In substance counsel for appellant charges there was sufficient evidence of an adverse claim upon the public records to disclose appellant’s right, until June 9, 1964, to repurchase for the sum of $1,500.00, the property sold the Klingmans. The obvious correlative is that the public records likewise showed appellant’s asserted right expired June 9, 1964. The question remains, therefore, whether, absent an allegation of fraud, a prospective purchaser is put on notice that the reclamation period may have been extended by oral agreement or written but unrecorded instrument.

With respect to oral extension of a redemptive right we note the following applicable articles of LSA-C.C.:

“Art. 2567. Right of redemption, definition
Art. 2567. The right of redemption is an agreement or paction, by which the vendor reserves to himself the power of taking back the thing sold by returning the price paid for it.”
“Art. 2570. Effect of failure to exercise right within time stipulated
Art. 2570. If that right has not been exercised within the time agreed on by the vendor, he can not exercise it after-wards, and the purchaser become irrevocably possessed of the thing sold.”

Notwithstanding the foregoing codal authority, an offer to repurchase made within the time specified preserves the right of redemption as between the parties and lays the foundation for an action for specific performance after termination of the redemptive period. Patterson v. Bonner, 14 La. 214.

Counsel for appellant cites Breaux-Renoudet Cypress-Lumber Co. v. Shadel, 52 La.Ann. 2094, 28 So. 292; Maxwell v. W. B. Thompson & Co., 175 La. 252, 143 So. 230; Brown v. Johnson, La.App., 11 So.2d 713; Arnold v. Sun Oil Co., 218 La. 50, 48 So.2d 369; Hasslocher v. Recknagel, La.App., 160 So.2d 421, in support of the contention plaintiff was sufficiently put on notice by the record to deprive plaintiff of good faith reliance thereon. In this connection counsel argues that where a recorded instrument contains language which fairly puts a prospective purchaser on inquiry as to the validity of a title and the purchaser avails himself of the means and facilities at hand to obtain knowledge of the true facts, he is deemed in bad faith if he obtains knowledge that the title is not in his vendor and is considered to have purchased at his own risk.

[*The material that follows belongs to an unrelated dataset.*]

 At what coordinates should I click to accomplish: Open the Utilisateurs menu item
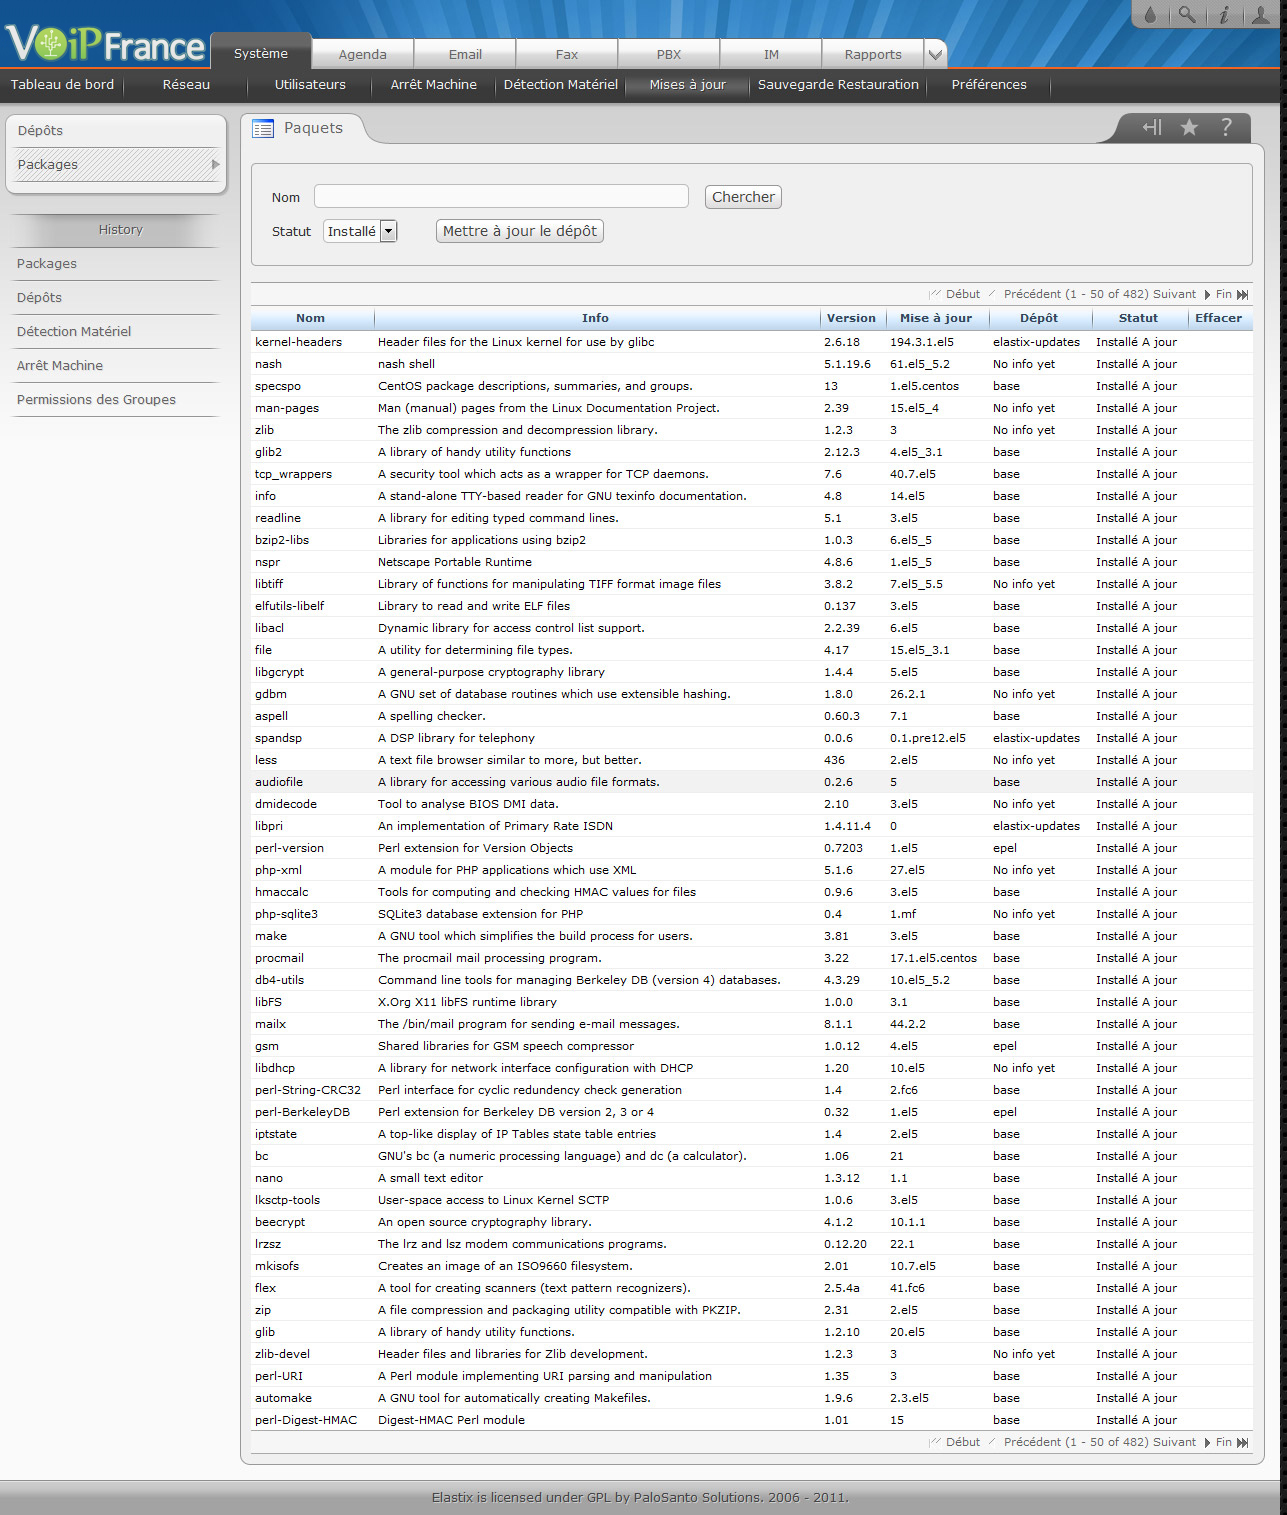pyautogui.click(x=310, y=85)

Examining the cited authorities we find Beaux-Renoudet Cypress-Lumber Co. *201v. Shadel, supra, inapposite. In the Breaux case the purchasers of an undivided one-half interest in property, with no warranty of title, took possession and commenced cutting timber thereon. The public record contained a perfect chain of title adverse to that pursuant to which the purchaser claimed. The court held that the “object of the registry laws is to make apparent the ownership of property, and wherever such ownership appears on the public records by proper titles that object is attained. Notice is thereby given, and no careful person can be deceived.” The act by which the purchasers acquired were sufficient to put them on inquiry or notice as to the title which was defective on the face of the public record.

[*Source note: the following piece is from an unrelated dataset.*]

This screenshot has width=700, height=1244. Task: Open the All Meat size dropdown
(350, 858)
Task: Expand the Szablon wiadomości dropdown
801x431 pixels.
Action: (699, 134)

Maxwell v. W. T. Thompson & Co., supra, deals with the ownership and pledge of movables. Brown v. Johnson, supra, can be of little comfort to appellant since it held bad faith cannot be imputed to a purchaser merely because an examination of the public record would have disclosed a defect in his vendor’s title, and that only where the act of acquisition contains provisions adequate to put the purchaser on inquiry as to the title can he be in bad faith and deemed to purchase at his own risk and peril.

Adverting to the matter at hand, we find that not only did the transfer from Klingman to plaintiff contain no caveat or notice of a title imperfection, but also that an examination of the public record would have revealed no adverse claim subsequent to June 9, 1964.

In Hasslocher v. Recknagel, La.App., 160 So.2d 421, an ambiguous reference to a prior mineral transaction was held not to fairly place the purchasers on notice as to an adverse claim.

The jurisprudence, including the cases cited and relied upon by appellant herein, has firmly established the rule that in the absence of allegation and proof of fraud or collusion, the good faith of a purchaser can be affected only by what appears on the public record. The landmark case so holding is McDuffie v. Walker, 125 La. 152, 51 So. 100. The McDuffie case has been followed on innumerable occasions including the fairly recent decision of this court, namely, Burt v. Valois, La.App., 144 So.2d 196. In substance McDuffie v. Walker, supra, holds that despite the purchaser’s personal knowledge of defects in the vendor’s title, the purchaser is nevertheless in good faith so long as there exists nothing on the face of the public record sufficient to put him on notice of an adverse claim.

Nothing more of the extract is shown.